Hace ya mucho tiempo que nos hemos acostumbrado al uso de la palabra “jueza” con absoluta normalidad. Algo obvio, porque es mucho más que normal que existan miembros de la judicatura de sexo femenino, sobre todo en los últimos tiempos, en los que los aprobados en las oposiciones a la carrera judicial y fiscal son mucho más numerosos en féminas que en varones.
Sin embargo, no siempre fue así. De hecho, hasta el 28 de diciembre -sí, vaya fecha escogieron- de 1966 las mujeres teníamos prohibido por ley el ingreso en ambas carreras, como también se nos proscribía en otras como la militar o las Fuerzas y Cuerpos de seguridad. De ahí que no fuera hasta bien entrada la década de los 70 cuando las primeras mujeres empezaron vestir la toga acreditativa de la judicatura, al igual que de la fiscalía.
Con estos antecedentes, el hecho de que el Diccionario de la Real Academia contemplara como definición de “jueza” “la mujer del juez” era lógico y comprensible. Lo que no es tan lógico y comprensible es que esta acepción haya pervivido en el tiempo, aun cuando ahora sea de un modo
residual y en desuso.
Y eso, después de una campaña emprendida por la Asociación de Mujeres Juezas que desde 2016 mantuvo una denodada lucha porque esa definición desapareciera del diccionario.
No obstante, podemos afirmar que hoy se asume con naturalidad el uso del término “jueza” para describir a las que ejercen la jurisdicción, hasta el punto de que la propia Real Academia expresa su preferencia por el uso de la expresión “la jueza” frente a “la juez”, aunque ambas sean correctas.
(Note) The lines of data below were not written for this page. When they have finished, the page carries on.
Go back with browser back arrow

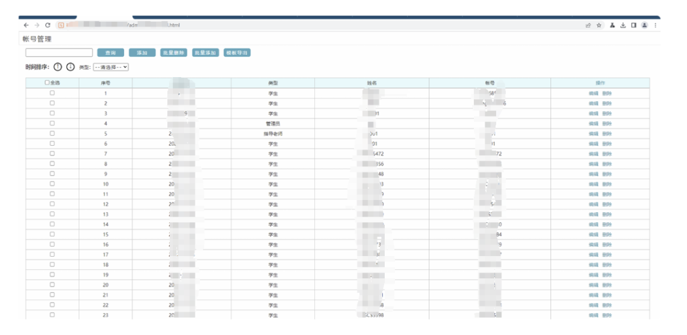(26, 25)
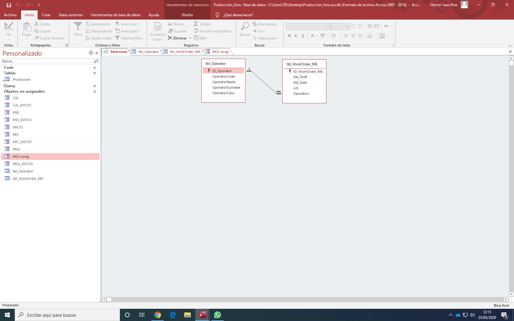The image size is (514, 321).
Task: Switch to the Diseño ribbon tab
Action: (x=187, y=15)
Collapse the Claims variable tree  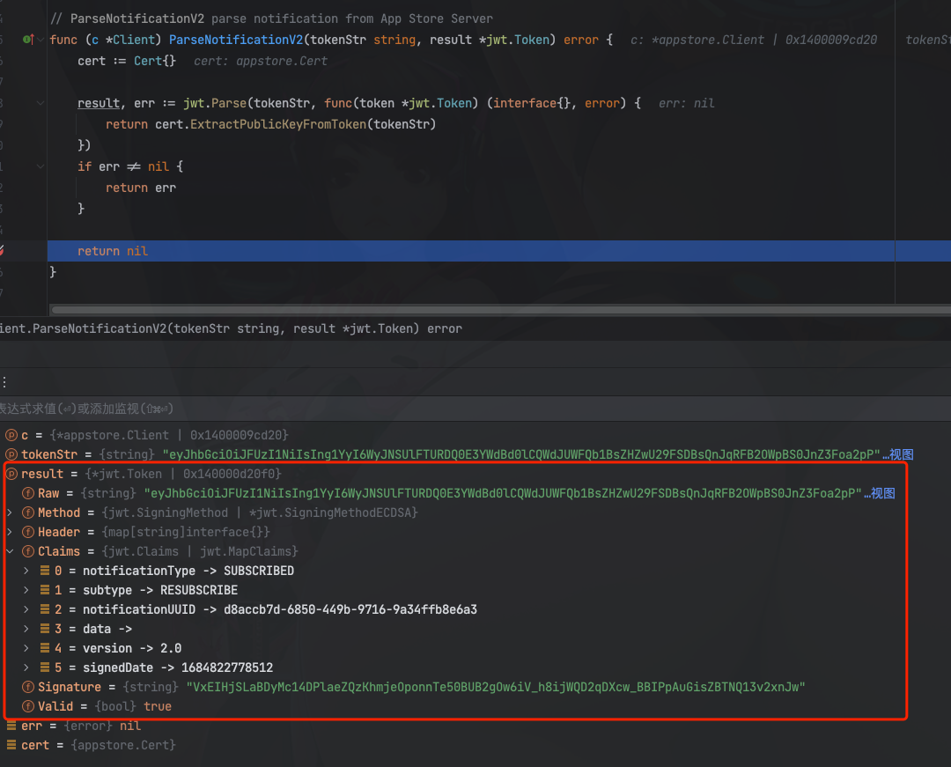point(9,550)
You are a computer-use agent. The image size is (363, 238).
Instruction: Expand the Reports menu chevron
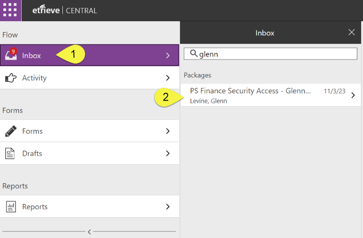(x=167, y=207)
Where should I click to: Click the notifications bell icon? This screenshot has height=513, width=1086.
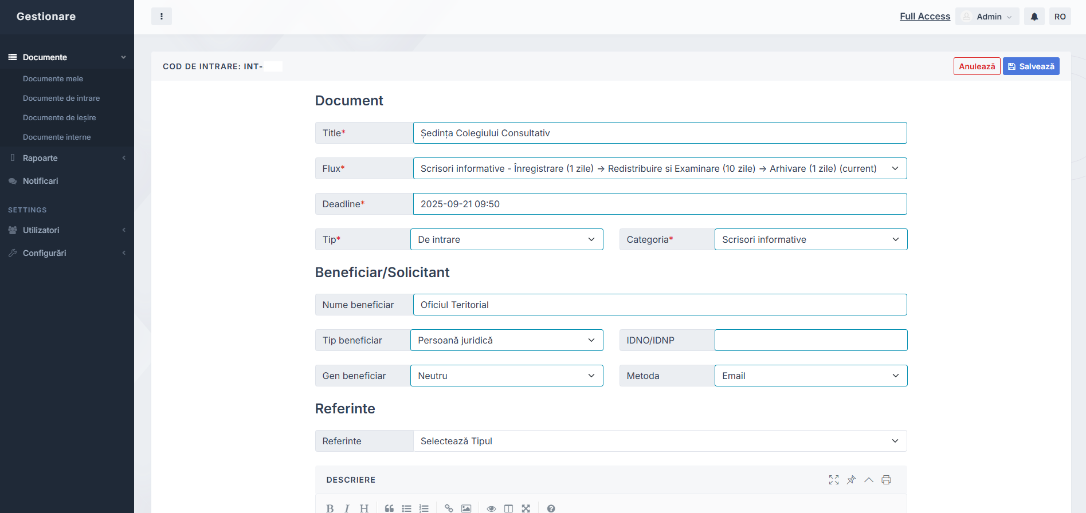1034,17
Todo esto se me venía a la cabeza cuando la titular del juzgado de Catarroja a la que los medios han bautizado como “la jueza de la Dana” se quejaba, y con razón, de la campaña de difamación orquestada contra ella por algunas de las partes de dicho asunto, de quienes decía que estaban esgrimiendo un machismo atroz contra su persona.
Lamentablemente, la magistrada tiene toda la razón. Ojalá no la tuviera o hubiera, al menos, un asomo de duda en toda esta historia, pero de eso, nada.
Como quiera que nada pueden esgrimir frente a unas resoluciones cuidadas y bien fundamentadas y una labor judicial y humana impecable, confirmada punto por punto por la Audiencia Provincial, tiran a dar por otro flanco, y por un flanco que no solo le afecta a ella, sino a todas las mujeres que vestimos toga.
Nada más y nada menos que ponen en duda la autoría material o intelectual de sus resoluciones sugiriendo, cuando no afirmando directamente, que el autor en la sombra no es otro que su señor esposo, magistrado de profesión para más señas.
Y es que, claro, una señora no puede hacer las cosas bien si no es con la ayuda de algún varón que tenga cerca. Faltaría más. Y, dado que el marido no es médico, ingeniero, ni tornero fresador sino magistrado, pues blanco y en botella.
Así, de un plumazo, han querido volver los tiempos en que la jueza no era sino la mujer del juez, tratando de degradar a la magistrada a la categoría de florero judicial.
Desde luego, algo así no se puede permitir. No se trata de feminismo, sino de justicia. No se trata de estrategia procesal, sino de juego sucio. No se trata del derecho de defensa, sino del derecho a la igualdad.
Y es que, en toda mi carrera profesional, de más de treinta años ya, nunca he visto que
se sugiera si quiera que a todo un señor juez le dicte las resoluciones su señora esposa. El mundo judicial y la sociedad en general se rasgarían las vestiduras poniendo el grito en el cielo.
Exactamente igual que debemos hacer ahora ante tamaño atropello a la igualdad entre hombres y mujeres por la que tanto hemos luchado.
Hay cosas que son intocables, o deberían serlo. Y la igualdad es una de ellas. Por no hablar de la dignidad y la intimidad, que también salen malparadas con esta maniobra. No todo vale. O no debería valer.